De 2003 a 2018, o BNDES apoiou 635 projetos de geração, transmissão e distribuição de energia, além de eficiência energética, totalizando R$ 215 bilhões. O valor representa pouco mais de 58% do total investido nesses empreendimentos, R$ 368,9 bilhões.
A partir do governo Michel Temer, porém, o banco reduziu sua participação no apoio ao setor elétrico. Ao assumir neste ano, o governo Jair Bolsonaro manteve o objetivo de estimular o mercado de capitais e o mercado financeiro para financiarem a expansão do mercado de energia.
Segundo a presidente da Associação Brasileira de Energia Eólica, Elbia Gannoum, o mercado de capitais hoje ainda é pouco desenvolvido para financiar projetos de longo prazo. As debêntures de infraestrutura, explicou, são um mecanismo interessante, porém atendem no máximo a 10% do valor do investimento do projeto. Além disso, em geral, esses papéis têm prazo de até dez anos, quando os empreendimentos do setor demandam pelo menos 15 anos de financiamento.
"É preciso primeiro ter um mercado de capitais desenvolvido, para depois reduzir a participação do BNDES [no setor]", disse Elbia, defendendo uma transição gradual do apoio do banco estatal para as instituições privadas.
Diretora da área de desestatização do BNDES no governo Fernando Henrique Cardoso, Elena Landau concorda que o setor de infraestrutura ainda precisa de apoio de um agente como o banco de fomento, porque o mercado de capitais ainda não é completamente desenvolvido. Ela, porém, critica a forma como a instituição foi usada anos atrás, financiando empreendimentos com taxas subsidiadas.
A especialista disse não ver intervenção política no BNDES hoje. Segundo ela, é natural que o governo defina as diretrizes do banco. Mas o mais importante, pontuou, é que o banco se prepare para o novo cenário de transição energética. "Qual vai ser o papel do banco na nova economia? E na transição energética?"
Para o coordenador do Grupo de Estudos do Setor Elétrico (Gesel), da UFRJ, professor Nivalde de Castro, a recessão enfrentada pelo país em 2015 e 2016 reduziu o número de novos projetos de infraestrutura de energia e, consequentemente, diminuiu o volume de desembolsos do BNDES. Esse fator gerou uma falsa impressão de que o banco teria reduzido sua relevância no setor.
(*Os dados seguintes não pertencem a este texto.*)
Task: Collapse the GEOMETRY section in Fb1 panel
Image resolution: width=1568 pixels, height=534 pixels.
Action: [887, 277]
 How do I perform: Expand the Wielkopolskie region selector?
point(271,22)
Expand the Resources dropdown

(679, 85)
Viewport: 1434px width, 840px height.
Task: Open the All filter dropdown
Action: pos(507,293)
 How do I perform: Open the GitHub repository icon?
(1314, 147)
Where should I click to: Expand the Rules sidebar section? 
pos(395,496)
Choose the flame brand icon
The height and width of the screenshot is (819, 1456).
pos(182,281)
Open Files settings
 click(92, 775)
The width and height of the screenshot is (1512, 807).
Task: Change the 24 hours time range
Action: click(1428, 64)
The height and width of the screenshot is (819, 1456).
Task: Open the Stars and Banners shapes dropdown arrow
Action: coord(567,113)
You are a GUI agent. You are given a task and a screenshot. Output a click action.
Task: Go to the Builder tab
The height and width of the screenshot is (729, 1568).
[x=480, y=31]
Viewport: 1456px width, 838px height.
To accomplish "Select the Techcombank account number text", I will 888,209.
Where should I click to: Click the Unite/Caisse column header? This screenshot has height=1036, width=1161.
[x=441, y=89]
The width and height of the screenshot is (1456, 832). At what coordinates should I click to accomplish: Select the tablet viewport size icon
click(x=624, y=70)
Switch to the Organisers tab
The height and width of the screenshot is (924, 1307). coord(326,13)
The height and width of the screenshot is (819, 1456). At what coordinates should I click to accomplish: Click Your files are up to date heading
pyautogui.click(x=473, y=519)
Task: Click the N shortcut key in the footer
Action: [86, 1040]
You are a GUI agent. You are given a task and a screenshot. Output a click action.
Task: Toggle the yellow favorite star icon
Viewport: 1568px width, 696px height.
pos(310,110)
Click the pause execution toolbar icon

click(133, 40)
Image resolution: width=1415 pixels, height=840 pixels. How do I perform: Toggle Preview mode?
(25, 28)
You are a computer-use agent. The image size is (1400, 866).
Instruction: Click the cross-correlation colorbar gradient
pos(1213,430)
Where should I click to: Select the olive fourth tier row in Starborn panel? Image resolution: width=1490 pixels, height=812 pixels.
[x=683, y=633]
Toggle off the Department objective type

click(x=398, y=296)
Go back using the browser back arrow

"Com a demanda baixa [de projetos] por causa da crise, não se percebe a importância do banco", afirmou. "O papel do BNDES não é pontual. É estratégico. Basta ver o que já foi feito de 2000 para cá. Sem ele, o setor elétrico não teria condições de atender a demanda por energia do país."
Em 2018, os desembolsos totais do BNDES caíram pelo quinto ano consecutivo, para R$ 69,3 bilhões, quase um terço do patamar de R$ 190,4 bilhões observado em 2013. Na mesma comparação, os desembolsos apenas para o setor de energia caíram de R$ 27,6 bilhões para pouco mais da metade, R$ 16,2 bilhões.
"O ritmo de desembolsos caiu porque a economia não cresce", completou Elena Landau.
Segundo Castro, como forma de atuar sua ampliação, o BNDES pode buscar apoiar negócios bilaterais no setor elétrico, como o financiamento de projetos de geração desenvolvidos exclusivamente para atender consumidores no mercado livre.